Exercise requirements —
• 1. In the discussion of evolution teaching in Kansas, who is the fight in Kansas said to be primarily between?
• 2. In the discussion of evolution teaching in Kansas, who are all the people referred to by name or initials?
• 3. Do the following statements agree with the discussion of evolution teaching in Kansas? (a) The commenter who opens with "I don't care about atheism or theism" says it matters which of the two wins. (b) The commenter who opens with "Jeez, JZ and RSR" identifies as a secular humanist. (c) The Wedge is described as an ineffective strategy.

Passage to read —
---

To me, they're different fights, and I think more people can get on the science and science education bandwagon.

I can see where some of the friction comes from. I've seen some of Millers' justifications for reconciling his beliefs in science and religion, and they strike me as somewhat odd, being the skeptic I am. PZ and Dawkins and the like will pick up on those often hard-to-justify-or-phrase justifications (or "rationalizations", as they can fairly be called, though most educated folks


Gravatar I don't care about atheism or theism "winning" any battles against each other.

What I care about is Kansas students being taught modern science in tax-supported public schools.

That depends, on large part, on (a) what the voters think is real science; and (b) how they see that as valuable to teach in K-12 schools.

In many ways, the DI people have won the public opinion skirmishes surrounding the teaching of evolution by telling moderate theists that they cannot simultaneously accept the fact of evolution and believe in God.

The Wedge is a very effective strategy for dividing the faithful and staging a broad-based attack, not only on evolution, but also on science in general.

SO: Those who fall into the Wedge's trap by loudly proclaiming that religion and science are incompatible are actually making points for the DI. Brilliant, no?

AND: Those who refuse to accept the Wedge assertion, like Ken Miller and Francisco Ayala, who rightly separate acceptance of science and belief in God will win the day.

When atheists realize that attacks on religion per se are alienating the very folks who would likely be receptive to education about the nature and value of science (moderate persons of faith -- not fundamentalists -- most of them are beyond our ability to persuade), then perhaps they will put aside their personal vendettas against religion in favor of actually winning hearts and minds to science.

Hey, if you guys want to fight fundamentalists tooth and nail about the Bible, feel free to indulge. But your personal battle is completely irrelevant to the promotion of modern science in public schools. Plenty of theistic evolutionists are on "our" side vis-a-vis teaching modern science in schools. Why not cultivate them by not insulting their deeply held religious beliefs? They are not the problem.


Gravatar Jeez, JZ and RSR, I feel like grabbing you two by the scruff of your respective necks and holding you up a arms' length. Cool it!!

The fight in Kansas is PRIMARILY between groups WITHIN the Christian faith. One group wants to meddle with science for the sake of their religion, one group wants to quash that practice of meddling, for the sake of both science AND religion.

I identify with the group that is arguing for the sake of science. I stand with that group of Christians - even though I'm a secular humanist. The point we have in common is this: We all firmly believe that science and religion are not even about the same things, and so, they should not be overlapped in the classroom.

The choice here is a simple one: Stand with the people who wish to separate science and religion, or stand with the people who wish to mix them. But don't come striding into either group thinking you can hijack their solidarity in one idea, and rally them to a purpose that most of them would find ahborrent, and expect anything other than catcalls and rejection for your effort.

---

Dataset content —
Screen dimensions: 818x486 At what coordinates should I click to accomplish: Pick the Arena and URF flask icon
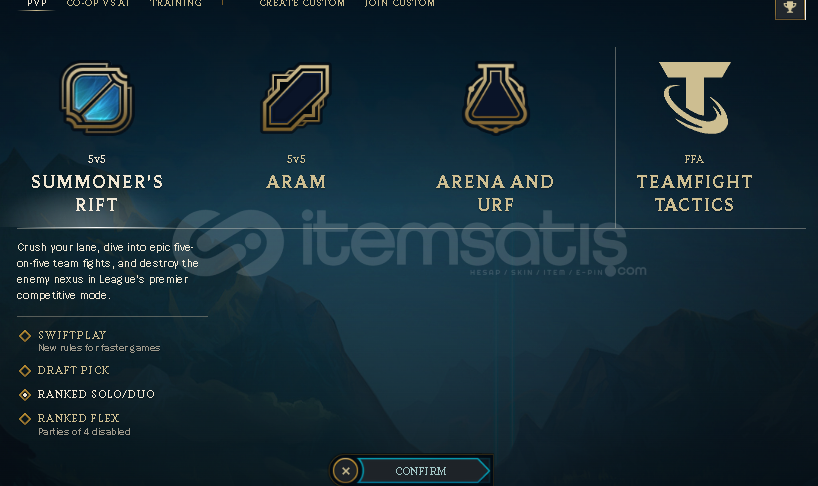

---

Expected responses —
• 1. Groups within the Christian faith.

• 2. Ken Miller, PZ, Dawkins, Francisco Ayala, JZ, RSR

• 3.
(a) No: "I don't care about atheism or theism "winning" any battles against each other."
(b) Yes: "I'm a secular humanist."
(c) No: "The Wedge is a very effective strategy for dividing the faithful"